Standard: CCSS.MATH.1.NBT.C.4
Adding multiples of 10 is a foundational skill that helps first graders see patterns in our number system and builds confidence with larger numbers. When children understand that 20 + 30 = 50, they're not just memorizing facts—they're learning that tens work just like ones, which is crucial for place value understanding. This skill makes mental math faster and easier, so kids can solve problems without counting on their fingers every time. It also prepares them for two-digit addition and subtraction later in the year. At ages 6 and 7, children's brains are developing the ability to recognize and apply patterns, and multiples of 10 are the clearest patterns in our number system. Real-world situations like combining groups of coins or counting by tens in a collection (much like an archaeologist organizing artifacts into sets) give this abstract concept concrete meaning.
Many first graders add the tens place correctly but then forget to write zero in the ones place, writing 5 instead of 50 for 20 + 30. Others may count by ones instead of recognizing the pattern, turning a quick mental task into slow, error-prone counting. Watch for students who line up numbers incorrectly on paper or who treat 30 + 40 the same way they'd treat 3 + 4, not yet seeing that the zeros matter. The quickest way to spot confusion is to ask them to show their thinking aloud—if they're counting on fingers or hesitating on every problem, they haven't yet grasped that this is really just adding the tens digits.
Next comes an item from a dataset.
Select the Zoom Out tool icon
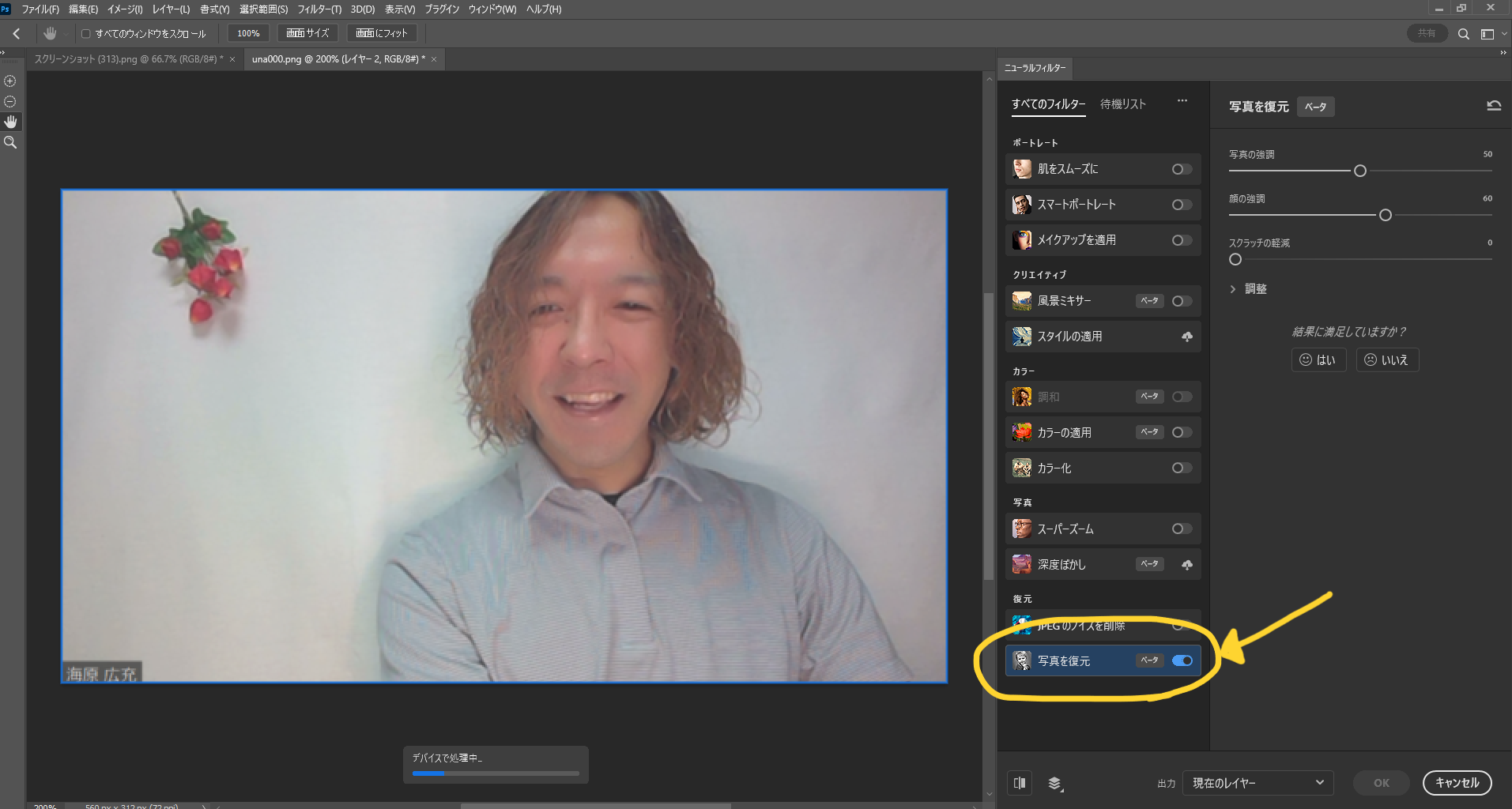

Use a real-world 'trading game' at home: give your child a pile of dimes (or ten pennies bundled into groups) and have them combine piles while you say the amounts aloud—'You have 20 cents, I have 30 cents, how much together?' Let them physically push groups together and count the total number of dimes, reinforcing that 20 + 30 means 2 tens plus 3 tens equals 5 tens. This hands-on approach helps six- and seven-year-olds connect the abstract numbers on paper to something they can see and touch, making the pattern stick much faster than worksheets alone.